---------- Supplied information ----------

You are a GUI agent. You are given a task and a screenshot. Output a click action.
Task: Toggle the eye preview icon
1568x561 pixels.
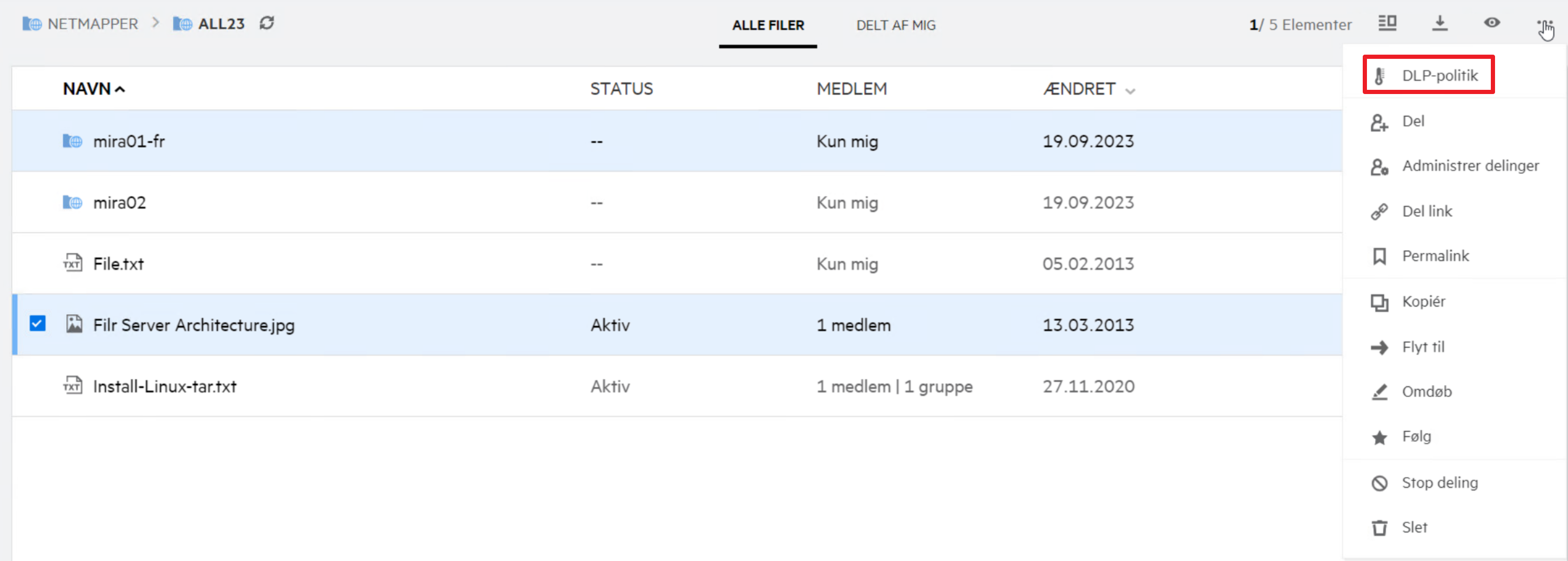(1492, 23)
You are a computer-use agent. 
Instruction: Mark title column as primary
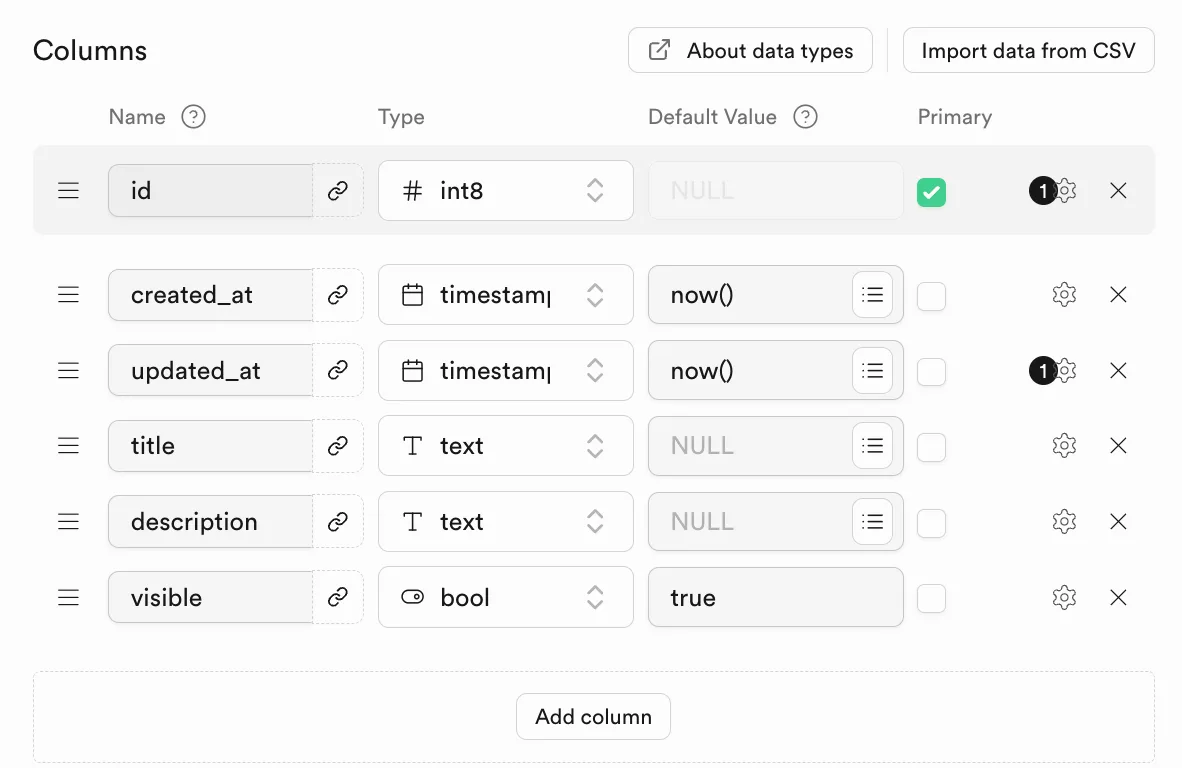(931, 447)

----------

Copy the data word for word. Pictures do not go in the copy.

You are a GUI agent. You are given a task and a screenshot. Output a click action.
Task: Toggle the eye preview icon
1568x561 pixels.
(1492, 23)
You are a computer-use agent. 
Instruction: Mark title column as primary
(931, 447)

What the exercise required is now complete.